Urban development in my neck of the woods was not a federal program, but an act of nature. As neglected sidewalks cracked, Johnson grass grew unchecked and as the Johnson grass grew, the sidewalks cracked. Growing up there, Johnson grass and decaying sidewalks seemed to be part of a never-ending cycle that continued unbroken over a span of billions of years.
Watching grass grow or waiting for a building to collapse in what was left of downtown was depressing. So, it was really exciting news when it was announced the town was getting its own municipal water system. It was even greater news when the project was completed. The announcement came on a day I was getting my hair cut. The contractor walked into the barbershop to make the announcement to the barber who, apparently, was an alderman. I didn’t know the barber was an alderman. I didn’t even know a board of aldermen existed because I’d never heard of any kind of town council meeting.
In fact, there were only two groups of men and one group of women who met on a regular basis outside of church on Sunday. The two men’s groups met daily: the spitters and whittlers met on the sidewalk in front of the pool hall on the opposite side of the street from the barbershop where they spat tobacco juice, whittled and swapped stories. The other group met fairly regularly in front of the blacksmith shop where they spat tobacco juice, traded knives and also swapped stories.
There were many stories circulating in the small town in which most of it inhabitants rested in the cemetery.

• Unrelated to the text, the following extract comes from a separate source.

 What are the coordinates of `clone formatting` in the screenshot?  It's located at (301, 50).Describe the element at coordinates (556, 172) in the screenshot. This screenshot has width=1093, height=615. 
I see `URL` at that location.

The women’s group met monthly in the school cafeteria where they discussed domestic issues.
So, starved for some exciting tidbit of information, it was with great interest that I listened to the conversation between the barber and the contractor.
“Finally, I can report to you, sir, the project is finished,” the contractor said.
With little emotion, the barber acknowledged the completion of the municipal water supply. I was relieved he showed no emotion. He had become a little bit jumpy after his car was hit broadside by a train.
So, it was with great relief that he kept his composure as he held my right ear with one hand and a straight razor with the other.
“Where’s the red light that goes on top?” he finally asked, pinching my ear as he still held the straight razor.
“Well,” the contractor replied, “the storage tank is not high enough to warrant a red light. It doesn’t need a red light because it doesn’t pose a threat to aviation.”
And, as it turned out, that was a true statement. Even the plane that crashed in the graveyard did not fly low enough to hit the water tower. But the saddest part of not having a red light atop the water tower is that unfamiliar travelers still drive 1 1/2 miles past town before they turn around to ask directions at the gas station.